*** Task data ***
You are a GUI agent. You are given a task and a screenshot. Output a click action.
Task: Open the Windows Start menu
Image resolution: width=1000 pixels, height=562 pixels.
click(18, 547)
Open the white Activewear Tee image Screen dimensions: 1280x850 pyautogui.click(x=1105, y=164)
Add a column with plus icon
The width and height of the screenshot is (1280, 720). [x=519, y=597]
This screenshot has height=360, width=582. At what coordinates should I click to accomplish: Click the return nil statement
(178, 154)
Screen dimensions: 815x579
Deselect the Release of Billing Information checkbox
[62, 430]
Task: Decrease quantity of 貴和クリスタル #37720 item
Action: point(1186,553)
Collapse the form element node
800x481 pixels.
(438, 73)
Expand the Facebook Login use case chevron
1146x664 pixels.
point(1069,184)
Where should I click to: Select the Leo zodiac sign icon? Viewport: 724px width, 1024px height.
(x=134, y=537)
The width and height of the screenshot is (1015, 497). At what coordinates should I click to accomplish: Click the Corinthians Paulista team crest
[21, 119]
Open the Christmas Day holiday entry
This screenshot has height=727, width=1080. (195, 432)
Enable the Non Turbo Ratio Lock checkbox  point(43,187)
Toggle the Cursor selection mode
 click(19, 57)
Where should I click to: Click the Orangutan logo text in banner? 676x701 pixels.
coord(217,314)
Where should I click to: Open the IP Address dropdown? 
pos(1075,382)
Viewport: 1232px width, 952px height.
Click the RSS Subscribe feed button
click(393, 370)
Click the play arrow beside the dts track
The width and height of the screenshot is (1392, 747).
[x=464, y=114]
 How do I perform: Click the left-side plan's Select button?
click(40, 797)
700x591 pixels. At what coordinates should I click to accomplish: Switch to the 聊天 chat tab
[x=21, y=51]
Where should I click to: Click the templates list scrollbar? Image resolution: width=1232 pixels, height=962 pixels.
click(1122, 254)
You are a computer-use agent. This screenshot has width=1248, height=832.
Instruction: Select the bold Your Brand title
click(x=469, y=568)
*** End of Task data ***
● About this exercise:
Up to and including the line with "Open the white", write out the records above exactly, starting from their first line.

● Output below:
You are a GUI agent. You are given a task and a screenshot. Output a click action.
Task: Open the Windows Start menu
Image resolution: width=1000 pixels, height=562 pixels.
click(18, 547)
Open the white Activewear Tee image Screen dimensions: 1280x850 pyautogui.click(x=1105, y=164)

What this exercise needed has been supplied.